• [Directions] Scanning the entries below, copy every line that contains the word "screenshot".

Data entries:
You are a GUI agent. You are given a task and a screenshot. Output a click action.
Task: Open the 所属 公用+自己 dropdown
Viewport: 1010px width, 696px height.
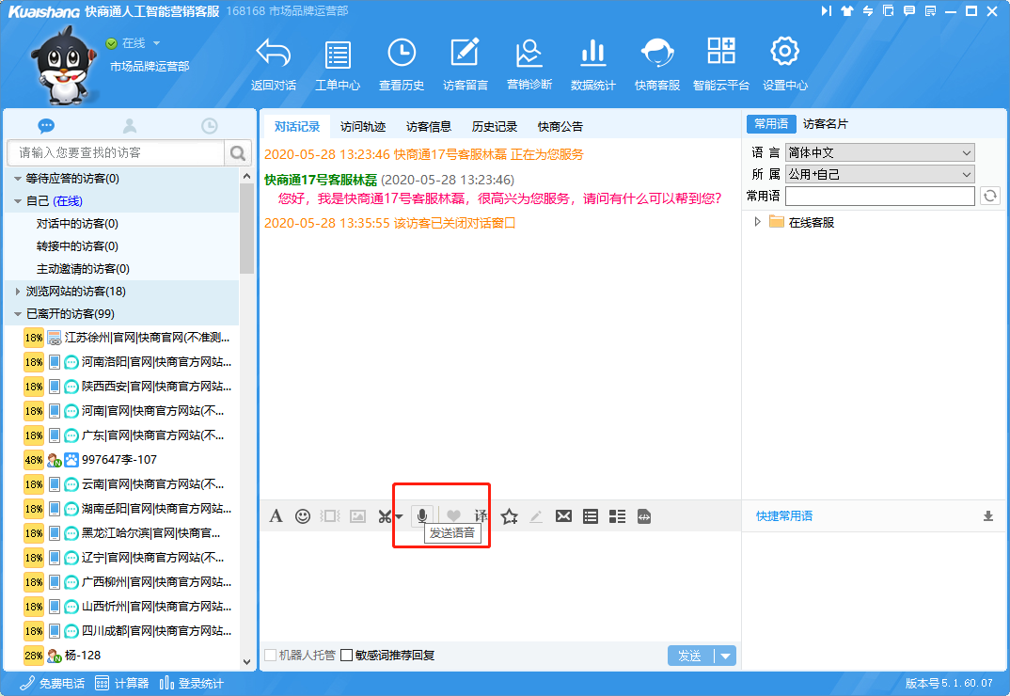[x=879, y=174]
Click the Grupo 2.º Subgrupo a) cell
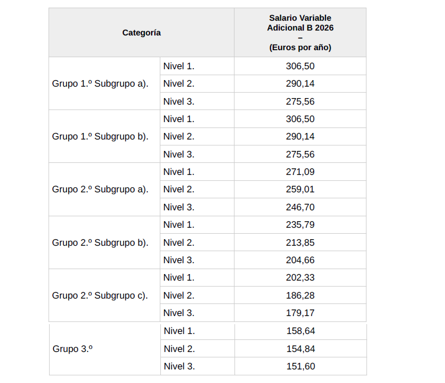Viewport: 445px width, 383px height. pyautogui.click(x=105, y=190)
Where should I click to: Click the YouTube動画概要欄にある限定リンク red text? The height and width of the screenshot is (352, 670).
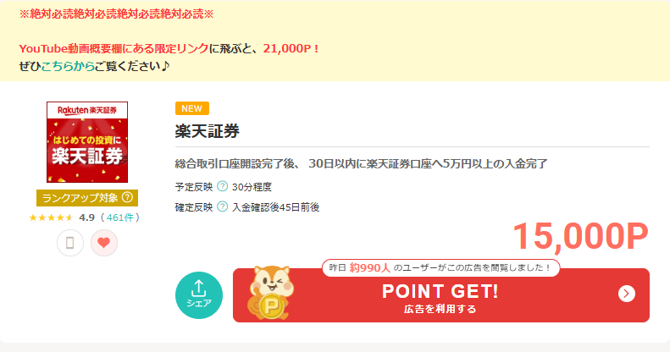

• [Solved exercise]
You are a GUI agent. You are given a task and a screenshot. Output a click action.
Where should I click to: Click the YouTube動画概要欄にある限定リンク red text? The height and width of the screenshot is (352, 670).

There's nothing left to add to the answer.